What is data integration?
Data integration is the practice of combining information from various sources into something useful. It's about managing data efficiently and making it available to everyone who needs it. When you're under constant pressure to make your business run better, data integration is essential to improve business processes and decision-making.
At its simplest level, data integration avoids manual data entry and the inevitable mistakes. It stops things being overlooked, and helps you get billing done faster and more accurately. Taken to the next level, data integration allows you to start realising the potential of the vast amounts of data you collect each day. It increases the worth of the data sets by making sense of the data. You know more about your customers and more about your business performance. When you bring disparate data sets together you reduce data complexity, and improve the accessibility of the data to make collaboration easier. Giving staff flexibility in how they view and use data makes it easier for them to understand it, and the ability to provide and make sense of data in real time allows business to make fast decisions when required.
Data integration in the real world
No matter what industry you're in, you're pretty much guaranteed to be generating a lot of data. But how well are you using it to benefit your business?
A construction company may use one brand of excavator with built-in GPS tracking, another brand of bulldozer with a different tracking system, and supply vehicles with yet another brand of tracking units installed. This spits out a lot of data in a lot of different formats. Integration means you can normalise the data from all three systems, view it together in the same place and push it into the project management systems. You can use that same interface to show fault codes and utilisation rates or even to remotely control machinery.
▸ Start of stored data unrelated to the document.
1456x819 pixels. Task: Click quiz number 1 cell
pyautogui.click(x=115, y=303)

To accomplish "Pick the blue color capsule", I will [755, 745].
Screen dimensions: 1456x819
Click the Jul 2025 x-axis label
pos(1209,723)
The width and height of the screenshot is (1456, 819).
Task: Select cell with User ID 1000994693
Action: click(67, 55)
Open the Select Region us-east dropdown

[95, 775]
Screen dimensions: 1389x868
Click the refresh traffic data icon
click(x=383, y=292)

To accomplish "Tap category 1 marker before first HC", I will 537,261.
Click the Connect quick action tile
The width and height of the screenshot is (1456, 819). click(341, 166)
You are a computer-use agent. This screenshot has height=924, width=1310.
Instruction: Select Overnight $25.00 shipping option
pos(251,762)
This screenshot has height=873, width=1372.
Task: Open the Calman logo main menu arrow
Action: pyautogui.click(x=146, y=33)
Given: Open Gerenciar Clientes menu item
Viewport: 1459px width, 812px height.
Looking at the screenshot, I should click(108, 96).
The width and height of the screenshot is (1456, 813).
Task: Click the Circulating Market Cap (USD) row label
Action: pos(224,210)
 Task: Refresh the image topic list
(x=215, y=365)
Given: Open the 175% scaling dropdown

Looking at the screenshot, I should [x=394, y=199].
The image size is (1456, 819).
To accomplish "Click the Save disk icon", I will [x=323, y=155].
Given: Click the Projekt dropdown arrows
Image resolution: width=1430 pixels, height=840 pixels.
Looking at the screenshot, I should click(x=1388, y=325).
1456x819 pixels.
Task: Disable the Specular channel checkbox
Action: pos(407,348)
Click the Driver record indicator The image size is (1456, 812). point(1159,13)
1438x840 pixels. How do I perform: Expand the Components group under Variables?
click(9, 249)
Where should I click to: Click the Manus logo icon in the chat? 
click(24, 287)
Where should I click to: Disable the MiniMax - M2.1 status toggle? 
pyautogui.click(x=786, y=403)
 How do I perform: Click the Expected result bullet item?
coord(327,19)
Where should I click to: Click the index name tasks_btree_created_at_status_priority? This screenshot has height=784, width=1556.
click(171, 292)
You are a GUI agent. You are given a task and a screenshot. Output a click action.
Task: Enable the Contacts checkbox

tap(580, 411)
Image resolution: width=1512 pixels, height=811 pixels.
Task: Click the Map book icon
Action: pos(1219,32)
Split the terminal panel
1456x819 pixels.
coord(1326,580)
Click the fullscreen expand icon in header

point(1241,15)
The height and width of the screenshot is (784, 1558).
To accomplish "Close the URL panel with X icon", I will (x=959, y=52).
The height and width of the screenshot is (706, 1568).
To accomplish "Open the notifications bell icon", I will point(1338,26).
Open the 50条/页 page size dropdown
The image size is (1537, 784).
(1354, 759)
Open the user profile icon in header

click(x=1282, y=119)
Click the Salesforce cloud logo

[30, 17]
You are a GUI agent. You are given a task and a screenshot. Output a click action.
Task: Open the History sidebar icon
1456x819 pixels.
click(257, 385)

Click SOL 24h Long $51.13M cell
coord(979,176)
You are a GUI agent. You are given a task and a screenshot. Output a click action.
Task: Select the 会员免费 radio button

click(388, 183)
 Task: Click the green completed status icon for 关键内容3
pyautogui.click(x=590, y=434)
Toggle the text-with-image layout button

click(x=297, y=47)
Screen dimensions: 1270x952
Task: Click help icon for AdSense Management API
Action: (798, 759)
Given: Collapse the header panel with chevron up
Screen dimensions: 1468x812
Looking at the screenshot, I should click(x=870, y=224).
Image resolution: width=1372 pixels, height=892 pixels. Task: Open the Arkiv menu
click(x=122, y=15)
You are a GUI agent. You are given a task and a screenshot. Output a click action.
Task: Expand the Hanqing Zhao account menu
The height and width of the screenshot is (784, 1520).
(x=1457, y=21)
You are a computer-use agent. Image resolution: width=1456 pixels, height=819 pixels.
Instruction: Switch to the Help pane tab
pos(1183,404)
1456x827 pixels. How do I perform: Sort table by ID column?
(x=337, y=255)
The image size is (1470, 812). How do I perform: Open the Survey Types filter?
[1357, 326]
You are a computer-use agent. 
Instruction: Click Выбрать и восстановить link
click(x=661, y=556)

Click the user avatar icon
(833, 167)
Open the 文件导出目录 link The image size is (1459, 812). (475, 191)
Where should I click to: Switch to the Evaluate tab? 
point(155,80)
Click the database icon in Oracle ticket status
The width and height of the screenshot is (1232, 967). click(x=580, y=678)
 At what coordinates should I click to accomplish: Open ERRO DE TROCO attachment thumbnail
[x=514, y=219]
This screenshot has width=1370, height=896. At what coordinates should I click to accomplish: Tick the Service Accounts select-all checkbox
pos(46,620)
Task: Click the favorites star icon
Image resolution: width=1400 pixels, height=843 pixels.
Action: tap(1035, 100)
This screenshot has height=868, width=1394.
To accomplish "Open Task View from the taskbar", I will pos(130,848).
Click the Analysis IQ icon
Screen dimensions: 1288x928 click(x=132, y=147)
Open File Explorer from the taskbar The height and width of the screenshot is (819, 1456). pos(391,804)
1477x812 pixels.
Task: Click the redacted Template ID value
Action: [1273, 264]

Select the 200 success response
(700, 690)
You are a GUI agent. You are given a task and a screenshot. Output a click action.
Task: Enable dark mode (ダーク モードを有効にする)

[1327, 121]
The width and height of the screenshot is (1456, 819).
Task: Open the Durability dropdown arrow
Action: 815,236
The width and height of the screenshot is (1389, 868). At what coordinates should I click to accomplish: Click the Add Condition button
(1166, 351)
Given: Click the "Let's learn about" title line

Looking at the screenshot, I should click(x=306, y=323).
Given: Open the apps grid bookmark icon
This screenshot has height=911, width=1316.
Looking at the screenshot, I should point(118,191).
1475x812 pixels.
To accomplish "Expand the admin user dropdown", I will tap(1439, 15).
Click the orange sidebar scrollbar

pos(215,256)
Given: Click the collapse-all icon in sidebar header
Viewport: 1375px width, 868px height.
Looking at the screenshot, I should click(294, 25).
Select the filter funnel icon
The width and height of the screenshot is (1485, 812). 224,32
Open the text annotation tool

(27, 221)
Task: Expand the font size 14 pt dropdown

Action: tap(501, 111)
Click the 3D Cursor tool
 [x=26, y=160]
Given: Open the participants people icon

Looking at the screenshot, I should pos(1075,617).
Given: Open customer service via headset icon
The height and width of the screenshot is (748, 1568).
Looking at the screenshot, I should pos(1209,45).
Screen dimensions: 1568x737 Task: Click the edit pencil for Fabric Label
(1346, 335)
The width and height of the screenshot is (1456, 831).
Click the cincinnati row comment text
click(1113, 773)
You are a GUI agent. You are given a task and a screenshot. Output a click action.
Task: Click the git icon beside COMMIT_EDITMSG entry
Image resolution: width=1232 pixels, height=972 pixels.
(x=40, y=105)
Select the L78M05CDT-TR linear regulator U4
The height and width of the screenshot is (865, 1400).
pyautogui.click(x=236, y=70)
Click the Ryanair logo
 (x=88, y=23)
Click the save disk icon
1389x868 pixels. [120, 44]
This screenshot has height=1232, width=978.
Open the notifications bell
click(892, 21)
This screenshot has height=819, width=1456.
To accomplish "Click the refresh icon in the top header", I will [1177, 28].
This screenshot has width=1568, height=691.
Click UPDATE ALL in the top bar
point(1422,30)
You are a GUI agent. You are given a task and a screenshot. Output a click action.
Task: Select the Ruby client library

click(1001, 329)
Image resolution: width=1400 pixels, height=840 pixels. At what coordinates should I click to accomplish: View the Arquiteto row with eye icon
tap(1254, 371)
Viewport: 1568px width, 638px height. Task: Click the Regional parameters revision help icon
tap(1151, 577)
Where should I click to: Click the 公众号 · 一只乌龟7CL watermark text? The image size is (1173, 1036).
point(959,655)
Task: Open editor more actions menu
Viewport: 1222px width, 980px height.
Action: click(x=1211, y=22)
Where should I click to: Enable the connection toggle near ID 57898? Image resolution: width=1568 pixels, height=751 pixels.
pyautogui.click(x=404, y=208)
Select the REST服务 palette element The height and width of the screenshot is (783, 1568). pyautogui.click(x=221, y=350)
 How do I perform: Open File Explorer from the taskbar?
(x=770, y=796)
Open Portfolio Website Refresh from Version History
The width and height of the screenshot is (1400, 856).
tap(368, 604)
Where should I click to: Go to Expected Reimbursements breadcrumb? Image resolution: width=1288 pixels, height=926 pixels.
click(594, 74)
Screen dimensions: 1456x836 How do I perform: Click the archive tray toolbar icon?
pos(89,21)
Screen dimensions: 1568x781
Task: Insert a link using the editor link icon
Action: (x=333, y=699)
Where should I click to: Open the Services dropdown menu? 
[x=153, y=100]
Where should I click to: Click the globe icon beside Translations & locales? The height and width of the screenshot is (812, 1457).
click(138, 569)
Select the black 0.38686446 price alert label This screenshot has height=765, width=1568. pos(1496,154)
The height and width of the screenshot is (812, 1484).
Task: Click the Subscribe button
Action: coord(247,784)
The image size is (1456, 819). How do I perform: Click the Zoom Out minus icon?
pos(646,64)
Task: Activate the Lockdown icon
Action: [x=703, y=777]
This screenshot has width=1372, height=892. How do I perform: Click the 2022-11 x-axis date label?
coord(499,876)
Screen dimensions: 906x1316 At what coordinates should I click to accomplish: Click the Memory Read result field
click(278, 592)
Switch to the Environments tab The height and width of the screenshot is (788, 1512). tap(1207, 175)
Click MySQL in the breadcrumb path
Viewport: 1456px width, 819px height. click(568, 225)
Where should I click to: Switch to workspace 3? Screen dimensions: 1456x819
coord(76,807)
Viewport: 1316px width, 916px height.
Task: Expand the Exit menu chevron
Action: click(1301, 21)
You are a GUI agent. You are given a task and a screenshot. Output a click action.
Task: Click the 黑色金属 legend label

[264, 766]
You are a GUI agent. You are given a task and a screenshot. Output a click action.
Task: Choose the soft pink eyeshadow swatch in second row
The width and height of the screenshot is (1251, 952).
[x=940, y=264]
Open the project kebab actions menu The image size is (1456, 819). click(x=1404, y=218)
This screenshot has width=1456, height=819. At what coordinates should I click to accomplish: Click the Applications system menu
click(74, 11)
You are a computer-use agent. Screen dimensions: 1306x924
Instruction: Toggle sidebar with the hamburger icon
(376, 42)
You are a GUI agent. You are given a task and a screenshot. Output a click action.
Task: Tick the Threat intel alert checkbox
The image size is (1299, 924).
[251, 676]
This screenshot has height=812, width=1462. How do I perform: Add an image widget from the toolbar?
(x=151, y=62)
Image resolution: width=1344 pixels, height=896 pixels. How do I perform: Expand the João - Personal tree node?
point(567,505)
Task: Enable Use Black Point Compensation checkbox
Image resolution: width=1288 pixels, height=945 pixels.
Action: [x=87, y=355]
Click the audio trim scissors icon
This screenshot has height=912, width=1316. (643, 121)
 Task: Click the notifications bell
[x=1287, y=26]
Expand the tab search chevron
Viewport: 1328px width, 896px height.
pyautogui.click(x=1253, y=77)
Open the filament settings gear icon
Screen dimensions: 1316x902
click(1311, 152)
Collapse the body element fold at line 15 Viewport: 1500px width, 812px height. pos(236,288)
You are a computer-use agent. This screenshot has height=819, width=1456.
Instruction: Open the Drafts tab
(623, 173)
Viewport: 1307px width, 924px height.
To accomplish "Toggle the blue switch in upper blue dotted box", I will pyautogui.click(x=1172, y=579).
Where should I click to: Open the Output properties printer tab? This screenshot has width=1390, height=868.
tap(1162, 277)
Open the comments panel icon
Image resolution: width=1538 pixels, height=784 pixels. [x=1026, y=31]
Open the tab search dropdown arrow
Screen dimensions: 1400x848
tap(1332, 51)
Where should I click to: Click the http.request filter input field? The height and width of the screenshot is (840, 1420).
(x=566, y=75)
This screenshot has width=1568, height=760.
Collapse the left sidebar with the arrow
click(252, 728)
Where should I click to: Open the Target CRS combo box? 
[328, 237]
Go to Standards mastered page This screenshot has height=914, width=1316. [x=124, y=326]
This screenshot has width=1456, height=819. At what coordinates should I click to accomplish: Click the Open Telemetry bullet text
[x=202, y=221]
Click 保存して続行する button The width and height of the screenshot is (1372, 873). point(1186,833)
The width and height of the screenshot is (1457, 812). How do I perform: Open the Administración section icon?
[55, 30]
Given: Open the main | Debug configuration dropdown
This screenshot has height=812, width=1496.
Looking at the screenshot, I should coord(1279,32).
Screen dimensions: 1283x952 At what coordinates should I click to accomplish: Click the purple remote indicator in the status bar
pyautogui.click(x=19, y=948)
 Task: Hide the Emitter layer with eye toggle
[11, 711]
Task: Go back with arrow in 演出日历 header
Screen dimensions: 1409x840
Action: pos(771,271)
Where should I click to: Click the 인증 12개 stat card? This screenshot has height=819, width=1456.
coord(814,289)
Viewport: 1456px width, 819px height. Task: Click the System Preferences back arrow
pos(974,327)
A freight operator can integrate with transport or freight management systems, to track when goods have been delivered in order to bill customers more quickly, or with enterprise maintenance scheduling tools so nobody needs to go out taking and inputting manual readings.
Across different industries, business owners or managers want solutions that save them time by integrating data from a wide variety of sources to improve business outcomes. Ultimately data integration allows businesses to find all the data, clean it up, monitor changes, then transform it into something useful that delivers a competitive advantage.